• Goal of the exercise: The answer should match the records character for character.

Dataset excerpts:
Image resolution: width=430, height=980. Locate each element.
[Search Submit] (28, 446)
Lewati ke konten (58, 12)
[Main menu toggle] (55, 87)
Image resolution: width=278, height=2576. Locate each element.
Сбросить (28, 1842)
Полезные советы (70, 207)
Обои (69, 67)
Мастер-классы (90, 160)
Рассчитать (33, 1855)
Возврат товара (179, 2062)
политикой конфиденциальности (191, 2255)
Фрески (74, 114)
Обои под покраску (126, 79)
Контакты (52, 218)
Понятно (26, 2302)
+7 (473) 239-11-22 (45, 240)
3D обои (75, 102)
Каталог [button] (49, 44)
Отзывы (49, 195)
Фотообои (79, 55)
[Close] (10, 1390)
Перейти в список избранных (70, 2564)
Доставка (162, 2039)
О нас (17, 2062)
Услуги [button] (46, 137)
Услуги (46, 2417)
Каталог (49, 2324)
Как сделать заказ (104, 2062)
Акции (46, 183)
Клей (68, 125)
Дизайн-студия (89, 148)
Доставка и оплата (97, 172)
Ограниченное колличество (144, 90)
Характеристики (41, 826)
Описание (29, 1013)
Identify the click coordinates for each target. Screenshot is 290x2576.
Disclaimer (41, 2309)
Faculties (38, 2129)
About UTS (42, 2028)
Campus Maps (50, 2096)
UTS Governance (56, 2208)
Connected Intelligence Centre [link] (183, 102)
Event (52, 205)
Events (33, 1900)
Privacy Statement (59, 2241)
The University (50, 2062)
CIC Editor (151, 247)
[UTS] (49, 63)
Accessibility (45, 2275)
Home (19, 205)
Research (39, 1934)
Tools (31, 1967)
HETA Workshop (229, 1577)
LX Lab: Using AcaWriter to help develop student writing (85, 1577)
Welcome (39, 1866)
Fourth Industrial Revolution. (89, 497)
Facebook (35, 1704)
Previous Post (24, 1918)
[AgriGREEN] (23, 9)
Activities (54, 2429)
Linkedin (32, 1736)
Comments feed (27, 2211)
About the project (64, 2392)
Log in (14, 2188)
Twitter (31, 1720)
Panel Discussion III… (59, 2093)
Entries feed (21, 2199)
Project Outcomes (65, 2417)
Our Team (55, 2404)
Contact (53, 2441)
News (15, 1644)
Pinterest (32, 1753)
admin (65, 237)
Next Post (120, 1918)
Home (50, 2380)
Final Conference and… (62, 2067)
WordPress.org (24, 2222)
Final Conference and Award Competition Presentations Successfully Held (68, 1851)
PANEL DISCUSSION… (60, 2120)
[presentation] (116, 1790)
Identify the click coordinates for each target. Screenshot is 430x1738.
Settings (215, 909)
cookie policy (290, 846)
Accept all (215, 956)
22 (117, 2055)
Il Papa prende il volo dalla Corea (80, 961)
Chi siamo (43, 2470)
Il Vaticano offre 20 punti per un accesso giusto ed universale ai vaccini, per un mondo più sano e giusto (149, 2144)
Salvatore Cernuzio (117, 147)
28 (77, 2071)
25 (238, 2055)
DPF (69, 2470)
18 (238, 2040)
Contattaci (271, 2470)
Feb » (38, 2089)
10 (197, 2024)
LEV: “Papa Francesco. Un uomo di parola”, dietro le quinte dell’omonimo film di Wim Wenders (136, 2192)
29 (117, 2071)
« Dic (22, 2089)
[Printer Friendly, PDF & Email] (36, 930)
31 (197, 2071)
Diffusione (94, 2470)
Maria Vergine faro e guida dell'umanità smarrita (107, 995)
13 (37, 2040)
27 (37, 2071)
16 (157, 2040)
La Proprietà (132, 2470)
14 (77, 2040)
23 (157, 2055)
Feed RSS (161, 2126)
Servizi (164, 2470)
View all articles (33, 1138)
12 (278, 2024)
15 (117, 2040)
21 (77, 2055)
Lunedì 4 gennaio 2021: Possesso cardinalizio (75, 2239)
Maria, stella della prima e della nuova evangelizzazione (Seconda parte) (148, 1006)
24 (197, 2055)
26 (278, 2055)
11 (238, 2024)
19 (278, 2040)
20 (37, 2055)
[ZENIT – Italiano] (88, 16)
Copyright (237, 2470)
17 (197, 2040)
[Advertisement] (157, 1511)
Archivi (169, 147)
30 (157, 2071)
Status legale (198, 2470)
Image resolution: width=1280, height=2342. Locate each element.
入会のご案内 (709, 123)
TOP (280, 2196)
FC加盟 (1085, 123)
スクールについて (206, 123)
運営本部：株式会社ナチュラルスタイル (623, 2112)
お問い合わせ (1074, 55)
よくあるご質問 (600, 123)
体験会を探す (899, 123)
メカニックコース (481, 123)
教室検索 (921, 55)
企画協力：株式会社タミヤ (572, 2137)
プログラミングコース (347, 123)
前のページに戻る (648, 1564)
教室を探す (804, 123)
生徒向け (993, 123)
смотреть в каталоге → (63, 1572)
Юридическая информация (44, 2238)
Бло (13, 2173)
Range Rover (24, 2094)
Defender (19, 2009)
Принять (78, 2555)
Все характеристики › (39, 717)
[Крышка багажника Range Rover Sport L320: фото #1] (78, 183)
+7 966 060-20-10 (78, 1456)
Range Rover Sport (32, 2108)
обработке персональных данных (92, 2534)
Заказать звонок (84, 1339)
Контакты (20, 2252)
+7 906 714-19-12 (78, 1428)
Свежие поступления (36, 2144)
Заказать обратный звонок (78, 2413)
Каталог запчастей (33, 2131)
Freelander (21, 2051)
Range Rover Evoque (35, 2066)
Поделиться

• Task output:
Image resolution: width=430, height=980. Locate each element.
[Search Submit] (28, 446)
Lewati ke konten (58, 12)
[Main menu toggle] (55, 87)
Image resolution: width=278, height=2576. Locate each element.
Сбросить (28, 1842)
Полезные советы (70, 207)
Обои (69, 67)
Мастер-классы (90, 160)
Рассчитать (33, 1855)
Возврат товара (179, 2062)
политикой конфиденциальности (191, 2255)
Фрески (74, 114)
Обои под покраску (126, 79)
Контакты (52, 218)
Понятно (26, 2302)
+7 (473) 239-11-22 (45, 240)
3D обои (75, 102)
Каталог [button] (49, 44)
Отзывы (49, 195)
Фотообои (79, 55)
[Close] (10, 1390)
Перейти в список избранных (70, 2564)
Доставка (162, 2039)
О нас (17, 2062)
Услуги [button] (46, 137)
Услуги (46, 2417)
Каталог (49, 2324)
Как сделать заказ (104, 2062)
Акции (46, 183)
Клей (68, 125)
Дизайн-студия (89, 148)
Доставка и оплата (97, 172)
Ограниченное колличество (144, 90)
Характеристики (41, 826)
Описание (29, 1013)
Identify the click coordinates for each target. Screenshot is 290x2576.
Disclaimer (41, 2309)
Faculties (38, 2129)
About UTS (42, 2028)
Campus Maps (50, 2096)
UTS Governance (56, 2208)
Connected Intelligence Centre [link] (183, 102)
Event (52, 205)
Events (33, 1900)
Privacy Statement (59, 2241)
The University (50, 2062)
CIC Editor (151, 247)
[UTS] (49, 63)
Accessibility (45, 2275)
Home (19, 205)
Research (39, 1934)
Tools (31, 1967)
HETA Workshop (229, 1577)
LX Lab: Using AcaWriter to help develop student writing (85, 1577)
Welcome (39, 1866)
Fourth Industrial Revolution. (89, 497)
Facebook (35, 1704)
Previous Post (24, 1918)
[AgriGREEN] (23, 9)
Activities (54, 2429)
Linkedin (32, 1736)
Comments feed (27, 2211)
About the project (64, 2392)
Log in (14, 2188)
Twitter (31, 1720)
Panel Discussion III… (59, 2093)
Entries feed (21, 2199)
Project Outcomes (65, 2417)
Our Team (55, 2404)
Contact (53, 2441)
News (15, 1644)
Pinterest (32, 1753)
admin (65, 237)
Next Post (120, 1918)
Home (50, 2380)
Final Conference and… (62, 2067)
WordPress.org (24, 2222)
Final Conference and Award Competition Presentations Successfully Held (68, 1851)
PANEL DISCUSSION… (60, 2120)
[presentation] (116, 1790)
Identify the click coordinates for each target. Screenshot is 430x1738.
Settings (215, 909)
cookie policy (290, 846)
Accept all (215, 956)
22 (117, 2055)
Il Papa prende il volo dalla Corea (80, 961)
Chi siamo (43, 2470)
Il Vaticano offre 20 punti per un accesso giusto ed universale ai vaccini, per un mondo più sano e giusto (149, 2144)
Salvatore Cernuzio (117, 147)
28 (77, 2071)
25 (238, 2055)
DPF (69, 2470)
18 (238, 2040)
Contattaci (271, 2470)
Feb » (38, 2089)
10 (197, 2024)
LEV: “Papa Francesco. Un uomo di parola”, dietro le quinte dell’omonimo film di Wim Wenders (136, 2192)
29 (117, 2071)
« Dic (22, 2089)
[Printer Friendly, PDF & Email] (36, 930)
31 (197, 2071)
Diffusione (94, 2470)
Maria Vergine faro e guida dell'umanità smarrita (107, 995)
13 (37, 2040)
27 (37, 2071)
16 (157, 2040)
La Proprietà (132, 2470)
14 (77, 2040)
23 (157, 2055)
Feed RSS (161, 2126)
Servizi (164, 2470)
View all articles (33, 1138)
12 (278, 2024)
15 (117, 2040)
21 (77, 2055)
Lunedì 4 gennaio 2021: Possesso cardinalizio (75, 2239)
Maria, stella della prima e della nuova evangelizzazione (Seconda parte) (148, 1006)
24 (197, 2055)
26 (278, 2055)
11 (238, 2024)
19 (278, 2040)
20 (37, 2055)
[ZENIT – Italiano] (88, 16)
Copyright (237, 2470)
17 (197, 2040)
[Advertisement] (157, 1511)
Archivi (169, 147)
30 (157, 2071)
Status legale (198, 2470)
Image resolution: width=1280, height=2342. Locate each element.
入会のご案内 (709, 123)
TOP (280, 2196)
FC加盟 (1085, 123)
スクールについて (206, 123)
運営本部：株式会社ナチュラルスタイル (623, 2112)
お問い合わせ (1074, 55)
よくあるご質問 (600, 123)
体験会を探す (899, 123)
メカニックコース (481, 123)
教室検索 (921, 55)
企画協力：株式会社タミヤ (572, 2137)
プログラミングコース (347, 123)
前のページに戻る (648, 1564)
教室を探す (804, 123)
生徒向け (993, 123)
смотреть в каталоге → (63, 1572)
Юридическая информация (44, 2238)
Бло (13, 2173)
Range Rover (24, 2094)
Defender (19, 2009)
Принять (78, 2555)
Все характеристики › (39, 717)
[Крышка багажника Range Rover Sport L320: фото #1] (78, 183)
+7 966 060-20-10 (78, 1456)
Range Rover Sport (32, 2108)
обработке персональных данных (92, 2534)
Заказать звонок (84, 1339)
Контакты (20, 2252)
+7 906 714-19-12 (78, 1428)
Свежие поступления (36, 2144)
Заказать обратный звонок (78, 2413)
Каталог запчастей (33, 2131)
Freelander (21, 2051)
Range Rover Evoque (35, 2066)
Поделиться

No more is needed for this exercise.